En 1963 con Los albañiles, Vicente ganó el premio “Biblioteca Breve” de Seix Barral, dos años después de haber publicado su primera novela, La voz adolorida. El significado que tenía el premio otorgado por una editorial en ese tiempo es mucho mayor de lo que representa en la época actual y por ello más meritorio.
En muchos sentidos era una catapulta para los escritores, sobre todo tratándose de jóvenes como el propio Leñero, que a los treinta años se hacía acreedor a tal distinción, antecedente del premio “Xavier Villaurrutia” que recibiría en el 2001.
Su contribución al teatro también es digna de mencionarse. Siempre me ha parecido que los escritores tienen una historia diferente en cada lector. Cómo se les percibe y la influencia de su obra van de la mano de la historia personal de quien abre el libro.

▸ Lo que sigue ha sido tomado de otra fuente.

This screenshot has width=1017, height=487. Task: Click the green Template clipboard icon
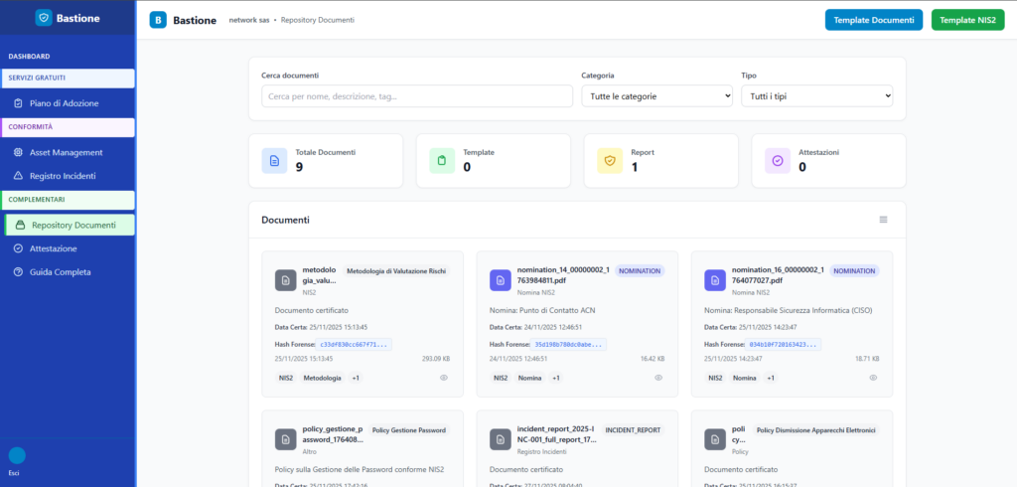[442, 160]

Recuerdo que la primera obra de teatro de Leñero que leí fue La mudanza y, no obstante mi juventud, me resultó aleccionador lo que un escritor puede hacer con una situación sencilla, limitada en el tiempo y el espacio. Sin duda todo un aprendizaje para quien se dedicaba de lleno al trabajo reporteril.
Algo similar, pero en otro tiempo y con otra percepción, me produjo La gota de agua, que aprecio más, en palabras del propio Leñero, como “talacha periodística” que como novela. Porque un incidente doméstico es aprovechado con una serie de recursos, incluida la formación ingenieril, para dar como resultado una novela aceptable y sobre todo formadora.
Me pregunto si la combinación de escritor, periodista e ingeniero, derivó en otra de las exitosas facetas profesionales de Leñero, la de guionista cinematográfico.
De su pluma es la adaptación de la novela de Naguib Mahfuz, El callejón de los milagros, lo mismo que la de Eça de Queiroz, El crimen del padre Amaro.
Menos conocidos son sus guiones documentales, como los de la serie Nación en marcha, producida en los setenta por la Subsecretaría de Comunicación del gobierno echeverrista para recrear las giras del primer mandatario.
Por cierto, El crimen le valió verse envuelto en la polémica levantada por grupos religiosos que defendieron a la iglesia católica, pero una consecuencia benéfica del intento de censura a la película fue la edición en español de la novela.
Más allá del incidente, lo que queda es un trabajo eficaz de Leñero en diversos géneros y la evidencia del dominio sobre los distintos lenguajes de cada uno.
No resisto recordar aquí el deseo de aquel escritor: “Si las Musas existen, ¡espero que cuando lleguen me encuentren trabajando!”